[start Text provided]

At World Fantasy, you see old friends, and the conversation, over and over, is, “So, what are you working on?” And there’s this weird moment that happens, when I say, “a novel,” and they realize, or I just realize again, that even though I am somewhat known in some corners of this field, I haven’t actually published a novel yet. People are surprised sometimes, when they realize that. And then sometimes I try to explain that it’s not that I didn’t try. I’ve written three novels, all of which failed, for different reasons:
– The Arrangement, which was the mainstream novel I was contracted to with HarperCollins, which got cancelled when the publisher and I realized we wanted completely different books — the novel I’d written was more along the lines of Bodies in Motion, a queer poly novel with the Sri Lankan war intertwined, and the novel they thought they were buying was more chick lit with brown people and cheating. When it was cancelled, I pretty much gave up on writing for a year, and then I had babies, and had no concentration for anything long for a while. That novel is in a drawer somewhere, and I might go back to it at some point, but it’s been 12 years now, and I’d write it very differently now, I suspect. I kind of want a summer to just rewrite the whole thing before sending it out again.

[end Text provided]
[start Entries]

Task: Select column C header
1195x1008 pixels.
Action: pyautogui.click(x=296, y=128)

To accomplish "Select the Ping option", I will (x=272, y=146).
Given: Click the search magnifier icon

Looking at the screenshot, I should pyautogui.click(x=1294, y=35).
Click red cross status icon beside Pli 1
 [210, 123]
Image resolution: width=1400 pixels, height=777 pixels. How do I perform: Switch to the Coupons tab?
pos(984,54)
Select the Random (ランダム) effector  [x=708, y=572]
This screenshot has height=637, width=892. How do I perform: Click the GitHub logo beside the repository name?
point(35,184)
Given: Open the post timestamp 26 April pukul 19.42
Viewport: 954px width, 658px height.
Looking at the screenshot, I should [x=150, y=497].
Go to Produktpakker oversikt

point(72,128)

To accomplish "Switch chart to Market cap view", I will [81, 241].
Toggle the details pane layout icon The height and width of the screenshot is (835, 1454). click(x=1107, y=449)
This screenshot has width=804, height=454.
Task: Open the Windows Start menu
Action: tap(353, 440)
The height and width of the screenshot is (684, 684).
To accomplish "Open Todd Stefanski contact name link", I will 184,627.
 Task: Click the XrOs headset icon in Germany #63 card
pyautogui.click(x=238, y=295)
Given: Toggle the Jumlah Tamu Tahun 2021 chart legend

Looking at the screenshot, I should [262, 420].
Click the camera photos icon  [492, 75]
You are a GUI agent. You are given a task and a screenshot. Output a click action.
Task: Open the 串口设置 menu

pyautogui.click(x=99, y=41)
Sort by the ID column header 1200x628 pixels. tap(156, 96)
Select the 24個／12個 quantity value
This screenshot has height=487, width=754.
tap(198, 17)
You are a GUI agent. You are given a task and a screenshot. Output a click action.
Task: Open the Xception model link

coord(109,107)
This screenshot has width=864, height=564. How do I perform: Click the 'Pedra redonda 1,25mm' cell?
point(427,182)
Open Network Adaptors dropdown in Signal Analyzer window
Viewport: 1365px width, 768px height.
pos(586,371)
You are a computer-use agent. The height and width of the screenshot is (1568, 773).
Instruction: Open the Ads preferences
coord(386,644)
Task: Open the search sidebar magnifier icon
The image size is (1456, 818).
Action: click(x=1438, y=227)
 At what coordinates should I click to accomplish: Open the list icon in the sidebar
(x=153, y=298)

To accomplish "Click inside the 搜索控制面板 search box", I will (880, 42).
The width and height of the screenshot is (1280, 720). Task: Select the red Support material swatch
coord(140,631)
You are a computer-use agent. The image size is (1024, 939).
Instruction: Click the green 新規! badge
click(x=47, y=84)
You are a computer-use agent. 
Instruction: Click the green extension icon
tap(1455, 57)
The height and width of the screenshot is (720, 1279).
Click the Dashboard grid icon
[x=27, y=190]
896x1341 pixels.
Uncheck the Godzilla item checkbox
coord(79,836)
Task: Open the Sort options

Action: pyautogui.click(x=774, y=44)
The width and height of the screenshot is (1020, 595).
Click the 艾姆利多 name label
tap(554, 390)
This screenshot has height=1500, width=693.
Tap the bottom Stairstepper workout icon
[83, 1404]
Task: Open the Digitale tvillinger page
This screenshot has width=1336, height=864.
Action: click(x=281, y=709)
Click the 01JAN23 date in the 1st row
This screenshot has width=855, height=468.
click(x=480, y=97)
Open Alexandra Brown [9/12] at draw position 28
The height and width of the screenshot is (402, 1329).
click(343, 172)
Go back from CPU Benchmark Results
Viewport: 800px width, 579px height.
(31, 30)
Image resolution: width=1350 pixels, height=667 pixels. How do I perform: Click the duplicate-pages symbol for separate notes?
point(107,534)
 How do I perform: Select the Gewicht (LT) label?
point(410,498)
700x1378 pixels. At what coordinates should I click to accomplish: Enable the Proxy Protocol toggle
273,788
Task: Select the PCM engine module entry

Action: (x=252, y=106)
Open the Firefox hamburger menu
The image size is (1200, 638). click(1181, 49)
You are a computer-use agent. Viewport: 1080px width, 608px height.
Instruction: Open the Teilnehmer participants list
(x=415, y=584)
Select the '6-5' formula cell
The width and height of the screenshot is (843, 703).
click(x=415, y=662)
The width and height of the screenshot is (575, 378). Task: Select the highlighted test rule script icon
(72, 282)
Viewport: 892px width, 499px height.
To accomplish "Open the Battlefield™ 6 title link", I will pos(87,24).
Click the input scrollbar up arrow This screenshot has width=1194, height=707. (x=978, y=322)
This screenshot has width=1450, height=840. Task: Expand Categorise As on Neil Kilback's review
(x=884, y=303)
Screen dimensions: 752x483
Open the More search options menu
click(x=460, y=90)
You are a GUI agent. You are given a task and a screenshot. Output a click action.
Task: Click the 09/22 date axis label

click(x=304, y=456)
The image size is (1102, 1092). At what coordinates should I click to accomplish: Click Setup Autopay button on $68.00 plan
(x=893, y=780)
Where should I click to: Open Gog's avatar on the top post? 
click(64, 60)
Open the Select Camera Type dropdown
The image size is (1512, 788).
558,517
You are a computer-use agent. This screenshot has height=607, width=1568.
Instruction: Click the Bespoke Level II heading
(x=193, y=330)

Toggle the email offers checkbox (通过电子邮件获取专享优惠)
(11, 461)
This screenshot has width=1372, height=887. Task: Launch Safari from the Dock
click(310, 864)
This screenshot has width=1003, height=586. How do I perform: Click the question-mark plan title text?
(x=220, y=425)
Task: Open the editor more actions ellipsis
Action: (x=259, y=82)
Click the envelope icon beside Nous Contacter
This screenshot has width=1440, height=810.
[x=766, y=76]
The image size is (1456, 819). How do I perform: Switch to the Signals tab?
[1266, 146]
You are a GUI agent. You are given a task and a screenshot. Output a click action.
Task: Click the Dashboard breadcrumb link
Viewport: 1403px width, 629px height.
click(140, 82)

[end Entries]

Work to complete:
1. According to the passage about unpublished novels, which publisher had contracted The Arrangement?
2. In the records, copy word for word the lines from the one containing "You are a computer-use agent. The height" through the one containing "Action: click(x=1438, y=227)", both included.

Results in order:
1. HarperCollins.

2.
You are a computer-use agent. The height and width of the screenshot is (1568, 773).
Instruction: Open the Ads preferences
coord(386,644)
Task: Open the search sidebar magnifier icon
The image size is (1456, 818).
Action: click(x=1438, y=227)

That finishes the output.